(Input data begins)

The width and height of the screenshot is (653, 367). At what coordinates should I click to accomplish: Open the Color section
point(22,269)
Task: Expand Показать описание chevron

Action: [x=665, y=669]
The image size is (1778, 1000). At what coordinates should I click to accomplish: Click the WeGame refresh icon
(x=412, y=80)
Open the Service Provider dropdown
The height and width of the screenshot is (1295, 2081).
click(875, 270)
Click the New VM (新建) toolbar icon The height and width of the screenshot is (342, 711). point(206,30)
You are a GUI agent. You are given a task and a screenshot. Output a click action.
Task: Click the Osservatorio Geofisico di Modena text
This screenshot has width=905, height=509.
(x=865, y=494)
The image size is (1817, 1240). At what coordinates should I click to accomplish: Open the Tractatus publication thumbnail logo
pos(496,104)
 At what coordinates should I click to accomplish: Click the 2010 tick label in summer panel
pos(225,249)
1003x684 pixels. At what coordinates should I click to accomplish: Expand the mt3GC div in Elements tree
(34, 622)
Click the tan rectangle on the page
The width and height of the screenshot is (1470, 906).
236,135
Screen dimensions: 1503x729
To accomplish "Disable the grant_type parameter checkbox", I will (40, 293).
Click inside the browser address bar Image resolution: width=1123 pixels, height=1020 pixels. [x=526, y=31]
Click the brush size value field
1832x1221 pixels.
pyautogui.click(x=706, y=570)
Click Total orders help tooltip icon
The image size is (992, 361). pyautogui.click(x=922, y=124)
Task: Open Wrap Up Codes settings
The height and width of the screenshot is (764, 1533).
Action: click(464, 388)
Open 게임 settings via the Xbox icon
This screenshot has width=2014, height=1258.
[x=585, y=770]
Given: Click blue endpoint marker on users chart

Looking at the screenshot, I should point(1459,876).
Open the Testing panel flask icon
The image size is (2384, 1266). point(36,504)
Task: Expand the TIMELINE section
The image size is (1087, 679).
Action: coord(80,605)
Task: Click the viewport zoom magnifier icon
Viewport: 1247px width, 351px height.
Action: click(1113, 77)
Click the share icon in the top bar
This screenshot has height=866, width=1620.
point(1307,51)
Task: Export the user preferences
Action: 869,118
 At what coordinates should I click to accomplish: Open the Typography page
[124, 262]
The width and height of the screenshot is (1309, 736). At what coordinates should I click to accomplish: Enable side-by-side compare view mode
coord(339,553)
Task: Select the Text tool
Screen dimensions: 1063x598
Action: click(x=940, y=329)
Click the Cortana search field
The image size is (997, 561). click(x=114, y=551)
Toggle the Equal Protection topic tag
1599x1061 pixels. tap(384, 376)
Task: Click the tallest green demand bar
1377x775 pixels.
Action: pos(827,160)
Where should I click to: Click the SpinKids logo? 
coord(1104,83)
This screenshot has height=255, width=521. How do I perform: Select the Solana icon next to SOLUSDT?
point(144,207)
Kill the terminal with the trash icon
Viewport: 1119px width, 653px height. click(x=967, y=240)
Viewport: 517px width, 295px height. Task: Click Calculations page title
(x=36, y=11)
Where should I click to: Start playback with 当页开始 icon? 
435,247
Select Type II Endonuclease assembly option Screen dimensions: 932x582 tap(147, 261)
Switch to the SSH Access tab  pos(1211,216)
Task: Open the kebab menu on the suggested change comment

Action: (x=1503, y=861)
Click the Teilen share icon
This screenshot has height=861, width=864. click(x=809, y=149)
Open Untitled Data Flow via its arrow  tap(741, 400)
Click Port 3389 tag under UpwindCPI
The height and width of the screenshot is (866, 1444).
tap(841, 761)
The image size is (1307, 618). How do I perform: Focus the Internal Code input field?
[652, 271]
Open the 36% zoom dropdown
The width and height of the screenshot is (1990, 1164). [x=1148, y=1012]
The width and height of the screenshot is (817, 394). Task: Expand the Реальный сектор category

(Input data ends)

Pull from the data each line where the string "settings" turns up.

* Your response *
Task: Open Wrap Up Codes settings
Open 게임 settings via the Xbox icon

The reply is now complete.